The shutdown is an economic drain that has dragged down consumer confidence by 14 points, according the Gallup. Economists say failing to raise the debt limit of $16.7 trillion -- forecast to be reached on Oct. 17 -- would be a catastrophe.

And lawmakers are starting to fear nothing but an economic near-cataclysm will break the impasse in the House.

"I'm apprehensive that we're looking at at least a couple of weeks until we bump up against the debt ceiling and the market is an outside force that pistol whips us into our senses," said Rep. Peter Welch (D-Vt.), who has already begun preparing for the showdown by circulating a letter -- with nearly all the Democrats signing on -- calling for a clean raising of the limit.

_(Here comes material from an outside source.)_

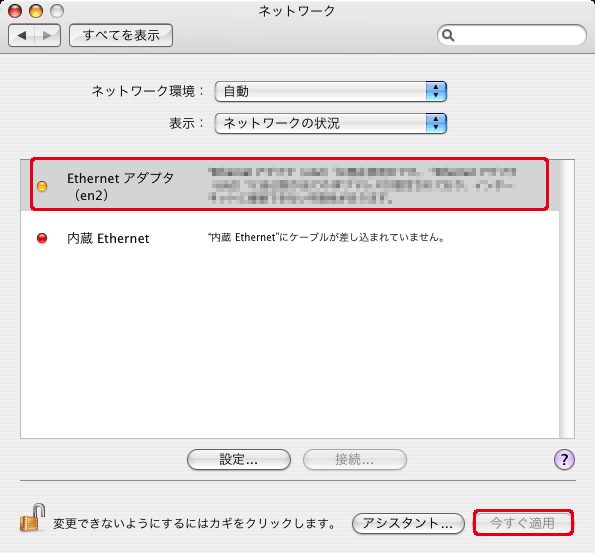The height and width of the screenshot is (553, 595).
Task: Click the blue arrows on the 自動 popup
Action: (436, 91)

However, Welch was not sure even presenting a unified front would move Republicans -- including those who are sympathetic.

"Ultimately what will get them to move is the market reaction. The market is just going to smash us for our congressional abstinence," he said. "At that point they'll cave. And Boehner knows that."

The question is why is has to be that way. Some Republicans who are fed up with the standoff agree with Democrats on the cause -- the tea party, currently led by Sen. Ted Cruz (R-Texas).

And they say the showdown won't end until Boehner stops listening to Cruz and company, dubbed "lemmings" by frustrated Boehner loyalist Rep. Devin Nunes (R-Calif.).

"The lemmings, they're followers. They're just waiting for the next guy in front of the mic, or the the next guy that's on TV. And they're going to run out and follow them. Because they're anti-leadership," Nunes told reporters this week. "They have never followed any leadership plan. Now all of a sudden, the leadership has adopted their plan, and we're fully implementing their strategy and plan, which I think is actually a lack of a strategy. It's not a plan."

Democrats like Welch agree completely with Nunes' point.

"What you have now is a minority in the Republican Party in one house of Congress saying, 'Shutdown and default unless we get our way,'" Welch told HuffPost. "They know it won't be passed by the Senate; they know it won't be signed by the president. So they say, 'Well, instead of winning elections in the Senate, instead of winning the presidency, we're gong to burn down the U.S. economy.'"

"The irony is that John Boehner, who is a man of the institution, said his speakership was about trying to return to regular order, and I happen to believe he was quite serious about that," Welch said. "But there's nothing that will destroy regular order more than the tactic of shutdown and the tactic of default. He's now essentially turned over the whole institutional legitimacy of the House to guys in the extreme wing of his party who have no respect for regular order."

Given the stakes, Republicans and some observers have asked why Democrats are not at least willing to come up with some sort of fig leaf or small compromise.

For Democrats there are two reasons. First, the "clean" funding bill that the House leaders refuse to bring to a vote was already a compromise that Democrats made to get the vote in first place. It's a short-term budget that accepts sequestration-level spending cuts.

"The Democrats are accepting the Republican budget number, and we don't like that, so this has actually been a victory for the Republicans on the budget," Welch said.

But the bigger reason is that, as a senior aide told HuffPost privately Friday in order to speak candidly on negotiations, Democrats see the standoff as an institutional crisis in which, if they give in, Congress will be beholden to the most determined minority on every important piece of legislation where the side that is willing to do the most damage wins.

Welch said he hopes Boehner and the more moderate members of his caucus will not let that happen.

"If we default, that will be a signal that we've gone from dysfunction to disintegration," he said. "I talk to lots of my Republican colleagues and friends, and they're dismayed."